We all know how the current mayor would’ve reacted. A blustery War on the Car bellow. He would huff and puff and blow hot air all over the transportation department, vowing not to rest until this bureaucratic, downtown elitist plot against all things good and drivey was soundly beaten back to the drawing board.
The mayor-elect had instead at least taken time to familiarize himself with the issue beyond a 4 word title. He was humble enough to admit he wasn’t fully up on the matter but as far as he could tell, the staff was proceeding with the intention of ensuring congestion was not going to be made worse. It might get slightly better, if the mayor-elect understood correctly.

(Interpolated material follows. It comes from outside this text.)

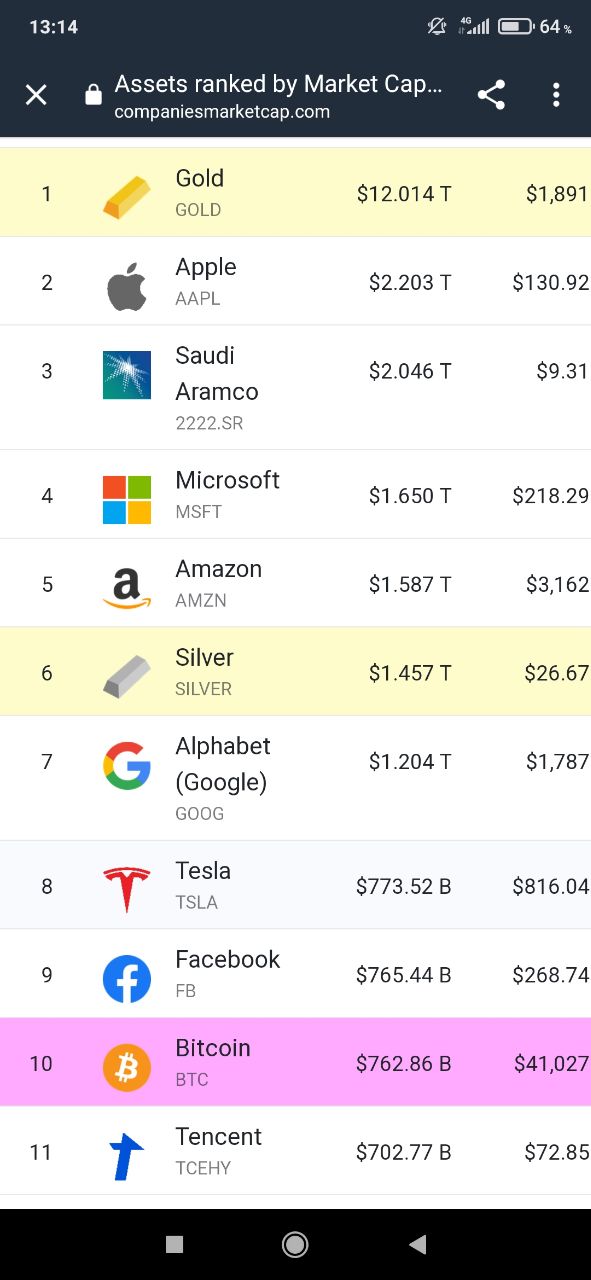Select the Google G logo
591x1280 pixels.
tap(127, 766)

It was a far cry from the kind of thing we’ve come to expect from our mayor over the past four years. Hell, it was even a near cry from Tory’s intemperate (relatively speaking) reaction last week to the news of city staff seeking an injunction against the taxi app company, Uber. This time out, Tory didn’t reflexively react. (I’ve used Uber. Uber is good. Stop messing with Uber.) He laid out his priority. That any change couldn’t cause more congestion. He’d be watching ‘like a hawk’ to make sure it didn’t. If lane narrowing didn’t do that, if it even helped to ease congestion as transportation staff suggested it might, the mayor-elect wouldn’t have a problem with the idea.
I may disagree with what Tory deemed to be a priority. Safety for all users of our streets, and a move toward more equal usage on what is ultimately a public space would be my preference over the rule of private vehicles. Moving people not just cars and all that. “It’s all about safety, not just for the people in the vehicle, but also for our vulnerable road users,” according to the city’s manager of pedestrian projects, Fiona Chapman.
Still, the loudest, dumbest voice in the room wasn’t that of the mayor-elect which, by Toronto 2010-2014 standards, is a step in the right direction. In more combative, always campaigning hands, this plan could have been used as a divisive, wedge issue to pit suburban-urban camps against one another. The idea is not a ‘radical’ one, as Tory pointed out. There is no sort of Toronto exceptionalism when it comes to traffic and traffic planning. If it worked in other places, why not give it a try here?
While mayor-elect John Tory remains hawkishly car-biased, that he stepped back and gave room for city staff to do their jobs should be noted and applauded (especially by those of us who are publicly declared non-fans of the man). Who’dve thunk reasonableness would feel like such a breath of fresh air around here. But, you know, there it is.
— hopefully submitted by Cityslikr
John Tory is doing what any sensible politician in his situation would do. He’s saying that he’s looking for a win-win solution. No mayor (or mayor-elect) of a city that includes Scarborough and Etobicoke is going to say “Hey, you drivers have been privileged and pampered for too long. We’re going to give you *zero* consideration in any discussion of transportation in the city. In fact, we’ll go out of our way to inconvenience you every chance we get so we can get you out of those cars on onto bikes or public transit.” Not even David Miller, after having spent the day binging on Jane Jacobs books and Christopher Hume articles and chatting with John Sewell would have said something like that.
But a win-win solution doesn’t seem to be good enough for some people. Some prefer a zero-sum game. It’s not enough for cyclists and transit riders to win. Motorists must also lose.